[Collected data]
▬▬▬

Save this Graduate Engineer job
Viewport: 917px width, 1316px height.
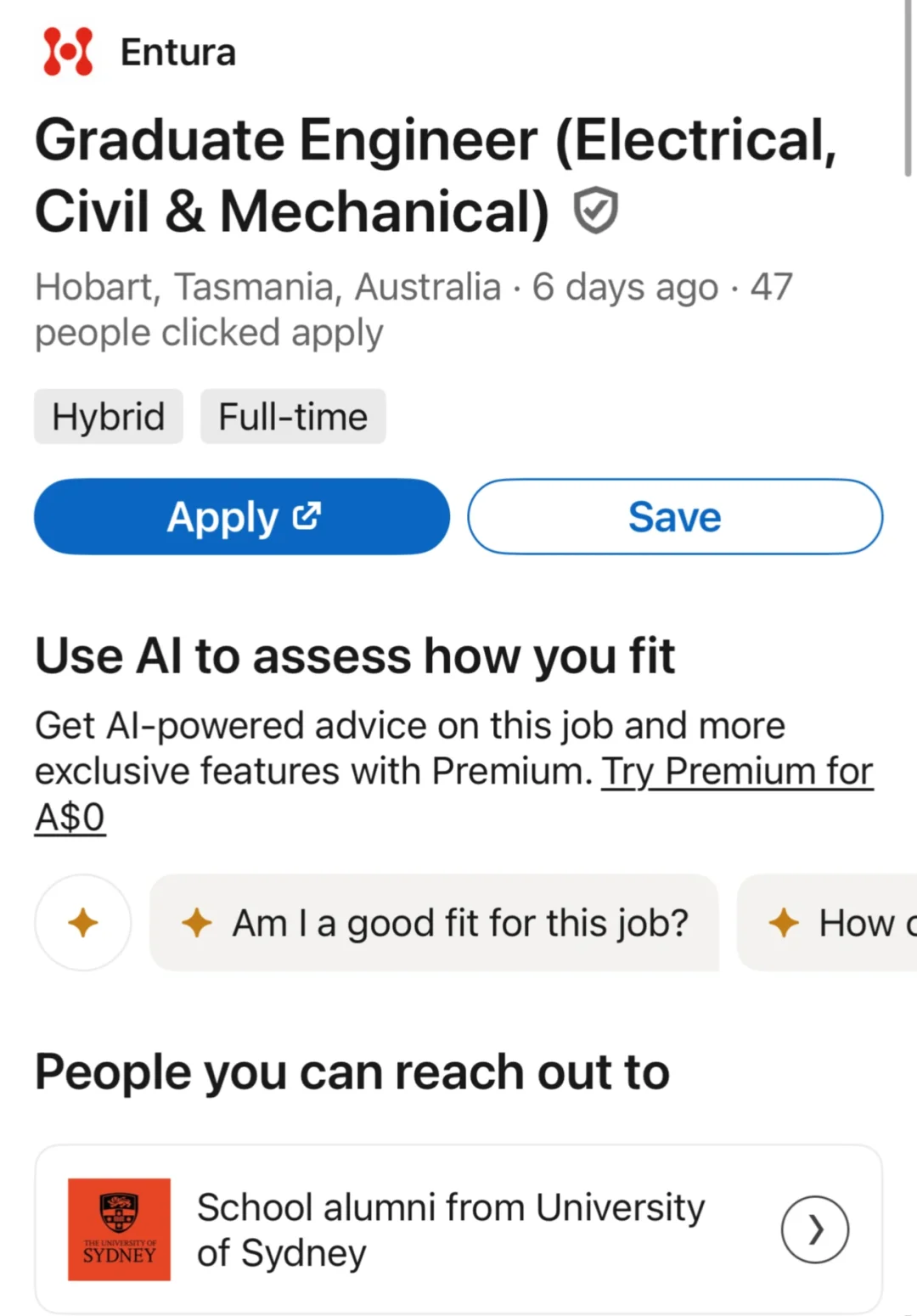click(x=675, y=516)
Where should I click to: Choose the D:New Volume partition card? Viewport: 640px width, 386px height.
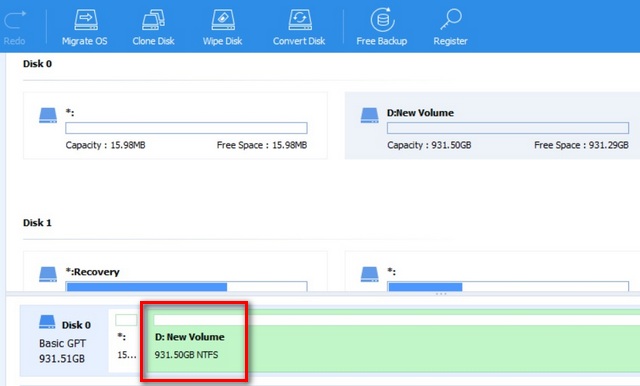tap(492, 125)
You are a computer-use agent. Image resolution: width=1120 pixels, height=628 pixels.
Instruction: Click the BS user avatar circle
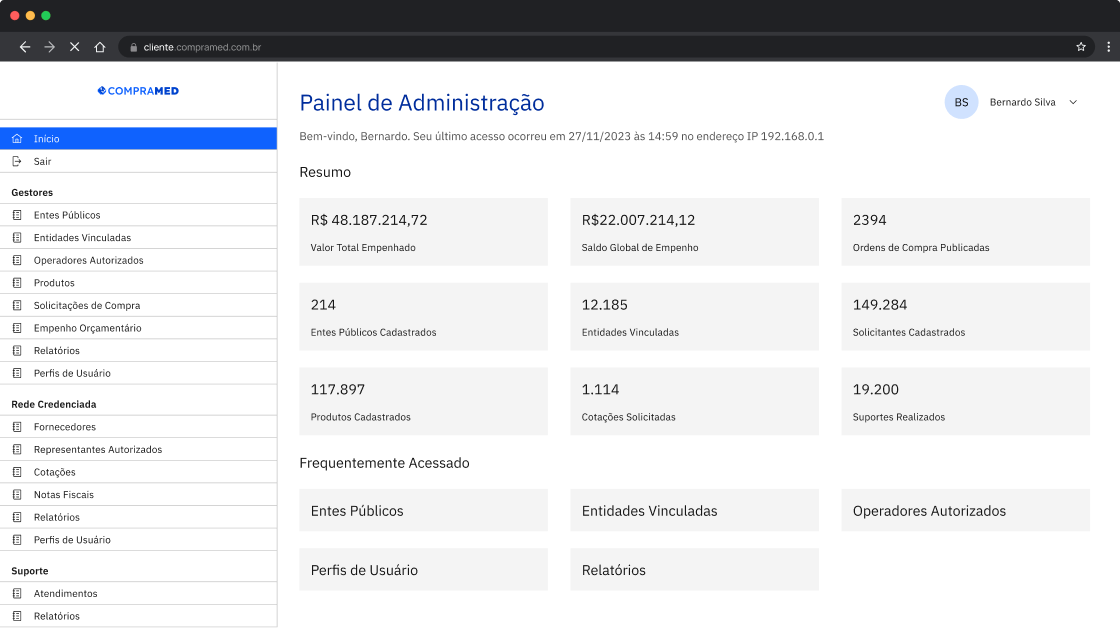pos(961,102)

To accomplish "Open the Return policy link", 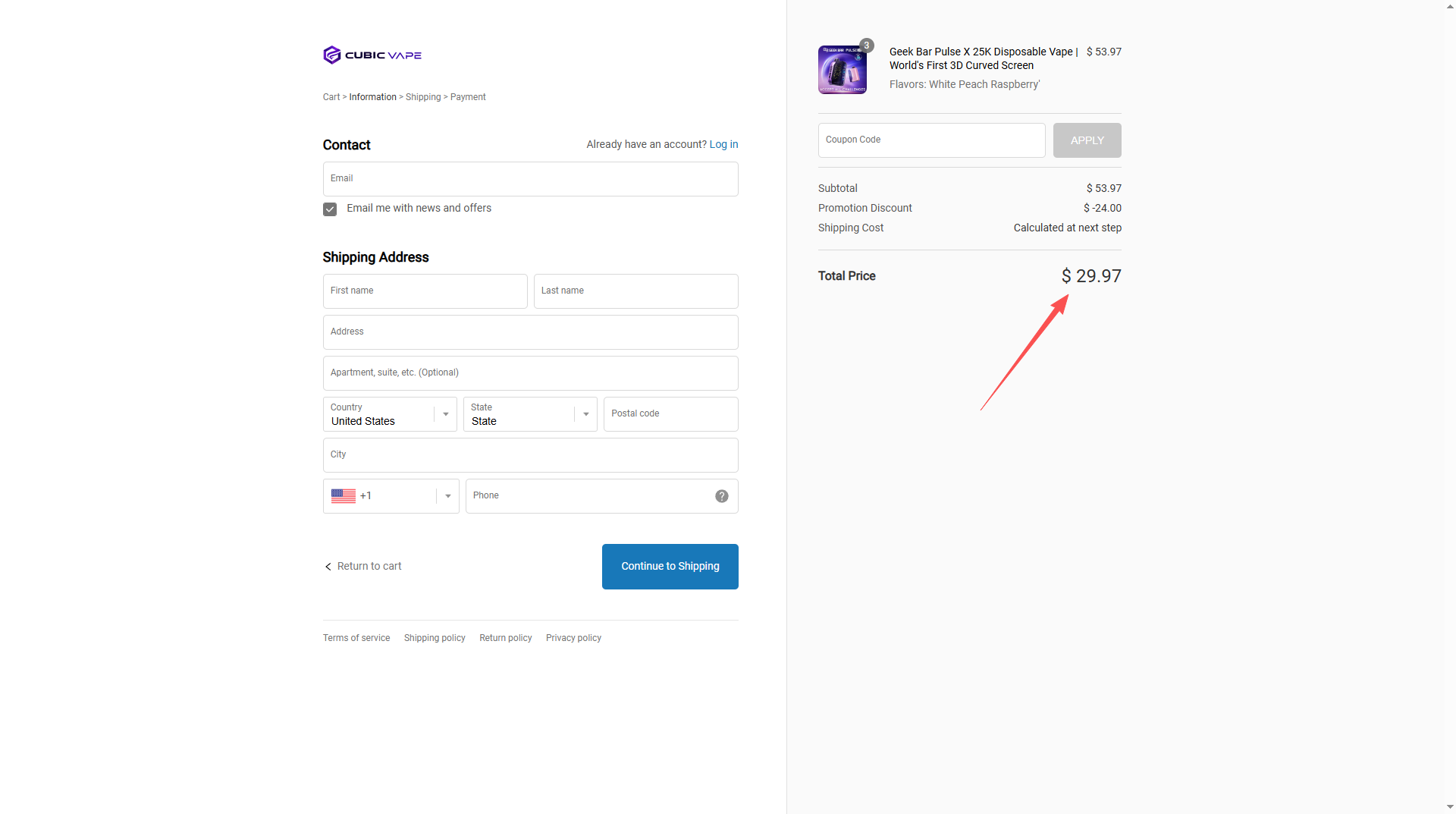I will pyautogui.click(x=505, y=638).
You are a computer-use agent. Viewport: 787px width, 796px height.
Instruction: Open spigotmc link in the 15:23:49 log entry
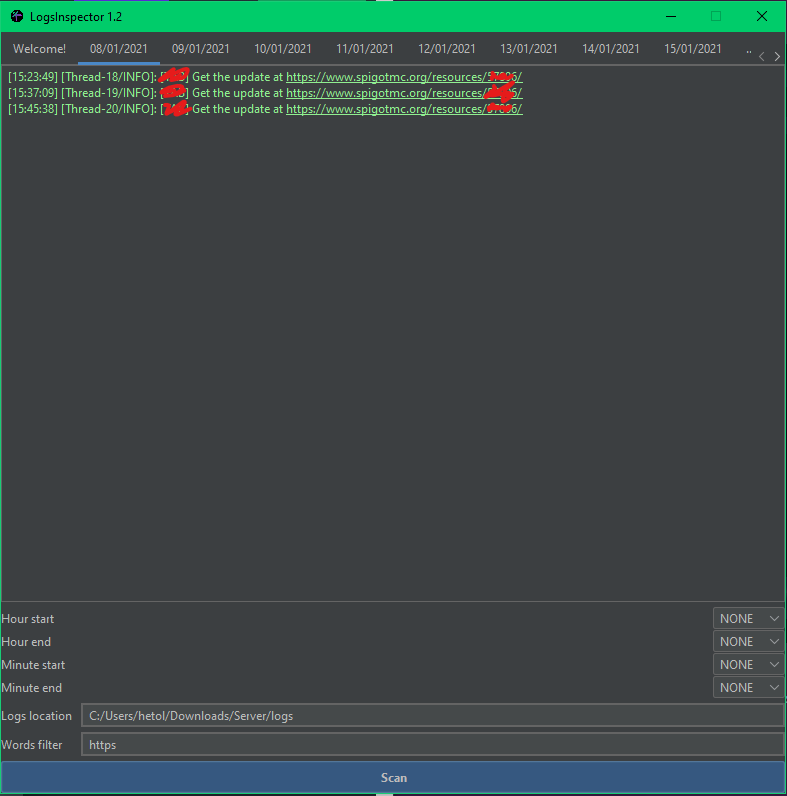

▬▬▬

#### Directions for this task:
Restate word for word, and only, the lines from the line that contains "You are a computer-use agent. Viewport: 787px" through the end of the data, both included; pictures are not part of the copy.

#### Written solution:
You are a computer-use agent. Viewport: 787px width, 796px height.
Instruction: Open spigotmc link in the 15:23:49 log entry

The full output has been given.